→ **What you should do**
Rewrite the lines from the one containing "Click the dimension" through the one containing "click(170, 76)", replacing "bathroom sink" with "washbasin" and leaving everything else unchanged. Return only those lines.

→ **Input for this task**
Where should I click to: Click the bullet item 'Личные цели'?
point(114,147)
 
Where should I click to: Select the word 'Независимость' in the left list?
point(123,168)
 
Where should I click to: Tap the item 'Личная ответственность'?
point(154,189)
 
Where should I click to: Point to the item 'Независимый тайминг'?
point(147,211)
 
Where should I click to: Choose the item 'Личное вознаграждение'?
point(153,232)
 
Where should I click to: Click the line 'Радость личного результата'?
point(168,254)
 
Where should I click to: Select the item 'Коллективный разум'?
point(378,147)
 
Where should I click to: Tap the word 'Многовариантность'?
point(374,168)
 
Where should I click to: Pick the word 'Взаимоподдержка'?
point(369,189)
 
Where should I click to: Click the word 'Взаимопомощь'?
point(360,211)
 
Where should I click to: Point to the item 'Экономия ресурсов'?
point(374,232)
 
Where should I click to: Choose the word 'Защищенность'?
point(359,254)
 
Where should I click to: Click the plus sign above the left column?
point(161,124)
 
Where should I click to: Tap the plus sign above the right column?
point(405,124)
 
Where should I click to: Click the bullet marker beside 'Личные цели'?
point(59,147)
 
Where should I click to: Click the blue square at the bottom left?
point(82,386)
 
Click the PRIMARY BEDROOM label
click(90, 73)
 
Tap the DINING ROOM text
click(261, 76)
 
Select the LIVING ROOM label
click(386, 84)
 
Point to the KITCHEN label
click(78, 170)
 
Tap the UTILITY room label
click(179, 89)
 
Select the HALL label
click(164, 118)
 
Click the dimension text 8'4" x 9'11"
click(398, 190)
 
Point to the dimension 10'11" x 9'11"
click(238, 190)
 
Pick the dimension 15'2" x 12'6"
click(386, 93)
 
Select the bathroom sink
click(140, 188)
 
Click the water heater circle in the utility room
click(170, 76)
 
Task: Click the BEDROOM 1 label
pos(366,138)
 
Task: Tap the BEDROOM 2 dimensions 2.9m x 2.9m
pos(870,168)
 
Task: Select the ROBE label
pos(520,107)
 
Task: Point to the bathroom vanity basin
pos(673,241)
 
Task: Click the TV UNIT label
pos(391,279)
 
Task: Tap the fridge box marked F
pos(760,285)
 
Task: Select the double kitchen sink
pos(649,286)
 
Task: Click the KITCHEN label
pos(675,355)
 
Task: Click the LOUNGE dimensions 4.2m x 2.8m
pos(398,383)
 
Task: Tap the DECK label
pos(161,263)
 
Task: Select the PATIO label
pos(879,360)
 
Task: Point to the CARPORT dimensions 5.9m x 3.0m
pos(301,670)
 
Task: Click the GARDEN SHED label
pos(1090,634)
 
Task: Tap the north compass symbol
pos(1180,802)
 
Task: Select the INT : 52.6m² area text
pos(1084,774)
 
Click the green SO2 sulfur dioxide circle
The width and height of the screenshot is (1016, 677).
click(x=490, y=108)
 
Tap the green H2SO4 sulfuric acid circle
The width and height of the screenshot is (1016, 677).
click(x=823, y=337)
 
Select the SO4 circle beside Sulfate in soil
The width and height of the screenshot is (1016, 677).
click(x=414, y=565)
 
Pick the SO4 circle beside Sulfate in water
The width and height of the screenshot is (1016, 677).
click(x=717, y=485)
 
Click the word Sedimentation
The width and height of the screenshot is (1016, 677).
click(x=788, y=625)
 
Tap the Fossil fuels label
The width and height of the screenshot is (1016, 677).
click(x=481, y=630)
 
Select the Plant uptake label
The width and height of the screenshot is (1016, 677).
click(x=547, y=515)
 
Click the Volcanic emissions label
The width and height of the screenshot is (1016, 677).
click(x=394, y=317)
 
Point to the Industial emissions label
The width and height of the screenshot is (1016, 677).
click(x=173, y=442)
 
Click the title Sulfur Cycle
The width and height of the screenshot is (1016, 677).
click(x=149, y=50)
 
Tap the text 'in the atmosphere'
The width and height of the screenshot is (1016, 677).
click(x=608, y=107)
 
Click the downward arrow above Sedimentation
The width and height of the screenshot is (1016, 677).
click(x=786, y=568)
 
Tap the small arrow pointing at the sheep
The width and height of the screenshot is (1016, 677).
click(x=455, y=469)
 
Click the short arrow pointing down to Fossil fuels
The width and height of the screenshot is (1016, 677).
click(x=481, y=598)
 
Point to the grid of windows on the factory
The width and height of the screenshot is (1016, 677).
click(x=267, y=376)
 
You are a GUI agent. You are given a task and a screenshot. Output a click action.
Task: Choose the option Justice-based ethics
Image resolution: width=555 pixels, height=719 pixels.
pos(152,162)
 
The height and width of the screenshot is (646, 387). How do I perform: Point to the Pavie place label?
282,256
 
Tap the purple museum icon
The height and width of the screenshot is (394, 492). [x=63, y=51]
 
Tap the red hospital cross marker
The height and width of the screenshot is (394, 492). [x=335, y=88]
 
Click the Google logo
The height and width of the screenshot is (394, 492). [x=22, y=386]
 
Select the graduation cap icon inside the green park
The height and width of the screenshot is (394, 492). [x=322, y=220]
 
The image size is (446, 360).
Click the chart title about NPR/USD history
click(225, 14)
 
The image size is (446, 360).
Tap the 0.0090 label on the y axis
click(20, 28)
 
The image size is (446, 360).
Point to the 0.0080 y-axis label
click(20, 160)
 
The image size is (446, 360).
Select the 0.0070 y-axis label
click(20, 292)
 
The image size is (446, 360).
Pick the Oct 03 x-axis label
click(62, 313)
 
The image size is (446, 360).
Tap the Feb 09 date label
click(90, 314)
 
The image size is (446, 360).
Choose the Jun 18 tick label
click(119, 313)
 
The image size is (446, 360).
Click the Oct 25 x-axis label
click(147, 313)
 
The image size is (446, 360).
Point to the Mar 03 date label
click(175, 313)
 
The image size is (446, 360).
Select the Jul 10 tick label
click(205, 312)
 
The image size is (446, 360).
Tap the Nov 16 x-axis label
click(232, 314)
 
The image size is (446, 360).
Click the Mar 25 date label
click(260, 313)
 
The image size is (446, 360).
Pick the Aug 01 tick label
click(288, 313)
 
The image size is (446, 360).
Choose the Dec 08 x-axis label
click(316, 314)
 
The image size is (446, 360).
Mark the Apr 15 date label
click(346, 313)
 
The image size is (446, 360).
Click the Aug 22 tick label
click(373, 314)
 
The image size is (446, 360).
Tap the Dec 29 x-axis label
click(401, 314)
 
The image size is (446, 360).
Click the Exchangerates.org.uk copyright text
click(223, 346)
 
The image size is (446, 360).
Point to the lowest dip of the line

→ **Exercise response**
Click the dimension text 8'4" x 9'11"
click(398, 190)
 
Point to the dimension 10'11" x 9'11"
click(238, 190)
 
Pick the dimension 15'2" x 12'6"
click(386, 93)
 
Select the washbasin
click(140, 188)
 
Click the water heater circle in the utility room
click(170, 76)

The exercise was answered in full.